Auto computer diagnostics have simplified the process of identifying and fixing car problems. In the past, simple engine components were wired together in complex configurations. These days, car manufacturers have computerized every component of your car from the fuel injector to the oxygen sensor.
Your car might have as many as 50 microprocessors monitoring pressure, temperature, speed and a number of other things. These processors communicate with your car’s central module, sending messages whenever a sensor notices a problem. The central module saves the ”fault code,” a code that says which processor sensed the problem, and what it measured.
When a fault code has been saved, your ”Check Engine” light will come on. A simple car computer diagnostic test will reveal the problem.
Well, sort of. Because vehicle diagnostic tests reveal problems so quickly and easily, it’s tempting to replace the part in question without identifying the underlying problem.
Take this example. Your oxygen sensor has sent a message saying that your fuel-air mixture is ”lean,” or there’s too much air.

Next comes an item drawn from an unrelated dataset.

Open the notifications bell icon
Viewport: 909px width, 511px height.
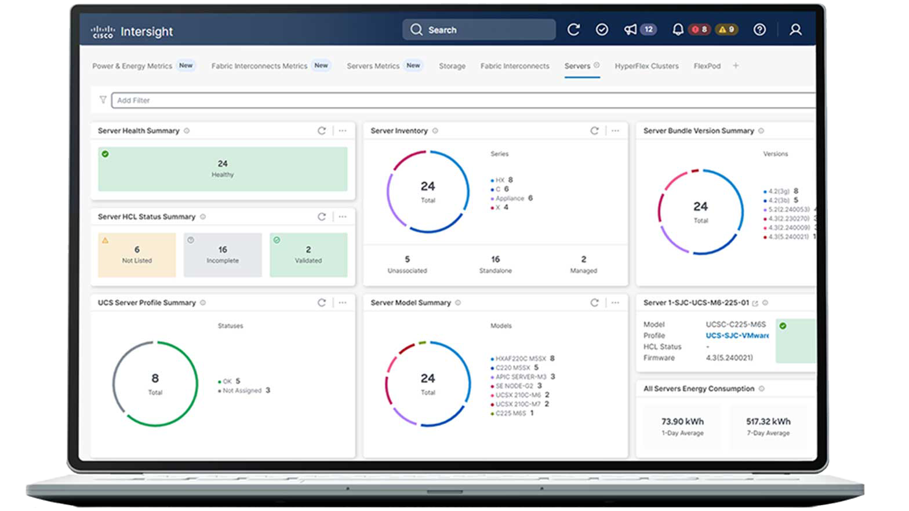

This means one of three things: your oxygen sensor is malfunctioning, you have a fuel injector problem or there’s a vacuum leak. You could replace your oxygen sensor all day, but if the underlying problem is a vacuum leak, fuel supply issue or something else, you’re just wasting your money.

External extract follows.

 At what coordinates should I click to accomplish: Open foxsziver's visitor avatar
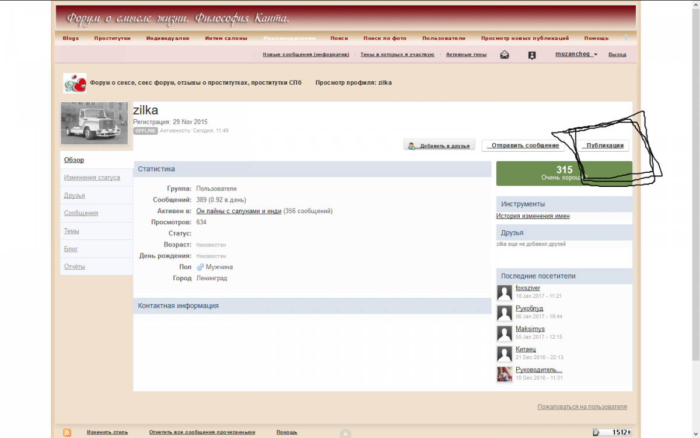click(x=505, y=293)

Auto computer diagnostic tests make it easier than ever for DIY-ers and inexperienced mechanics to inaccurately diagnose car problems. This wastes your money and your time.
The results from vehicle diagnostic tests should be treated as a compass rather than a direct answer. It gives you the general area of possible problems, and a direction to go. But it doesn’t tell you exactly what is wrong—only an experienced, properly trained and equipped technician can effectively diagnose an engine computer problem.